Cratons contain the oldest rocks on the planet and provide the nucleus around which younger continental material assembles. They also hold much of the Earth's mineral wealth including diamonds, which typically form beneath the cratonic crust in rootlike structures called mantle keels. These keels extend to depths of more than 200 kilometers, where pressure is high enough for diamond formation. They date to the Archean period (3.9 to 2.5 billion years ago), are thought to be as old as the over-lying crust, and have long been a focus of Carnegie scientists, notably Joe Boyd and Richard Carlson. Diamonds in the Kaapvaal Craton are found in much younger volcanic eruptions of kimberlite—a volatile-rich magma that carries diamonds to the surface from deep within the cratonic mantle keel. The scientists looked at the trace element and isotopic composition of the diamonds, and the age and composition of mineral inclusions. Based on the seismic velocity of P-waves, they also constructed maps of the cratonic mantle keel. The resulting imagery of the deep structure showed the type of mantle above which diamond mines are located. “When the picture emerged, we wondered if regional patterns of diamond age and composition would fit the seismic structure. What we found was the first general framework for diamond formation that is applicable on a continental scale,” says Shirey.

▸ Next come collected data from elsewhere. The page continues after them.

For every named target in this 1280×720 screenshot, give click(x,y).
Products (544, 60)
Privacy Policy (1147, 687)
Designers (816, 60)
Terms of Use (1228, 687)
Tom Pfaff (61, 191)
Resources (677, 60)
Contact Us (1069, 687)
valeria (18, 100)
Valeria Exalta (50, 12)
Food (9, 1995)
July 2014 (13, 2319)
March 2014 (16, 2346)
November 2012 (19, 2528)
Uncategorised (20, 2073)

Through detailed analysis, the researchers determined that diamond formation in the cratonic mantle keel occurred episodically rather than continuously—there were multiple generations of diamonds. Their examination suggested that the craton formed in at least two stages and was subsequently modified in a third stage. The cratonic nuclei were created first by a process of mantle melting, which was followed by an accretion process involving old oceanic lithosphere—the rigid layer of crust and mantle under the ocean basins. This latter stage helped stabilize the cratonic mantle keel. Subsequent tectonic and magnetic events added new diamonds whose inclusion compositions closely corresponded with changes in the composition of the cratonic mantle keel.

Support for this work came from the National Science Foundation (NSF), Continental Dynamics Program, the South African National Research Foundation (NRF), and the Diamond Trading Company (De Beers).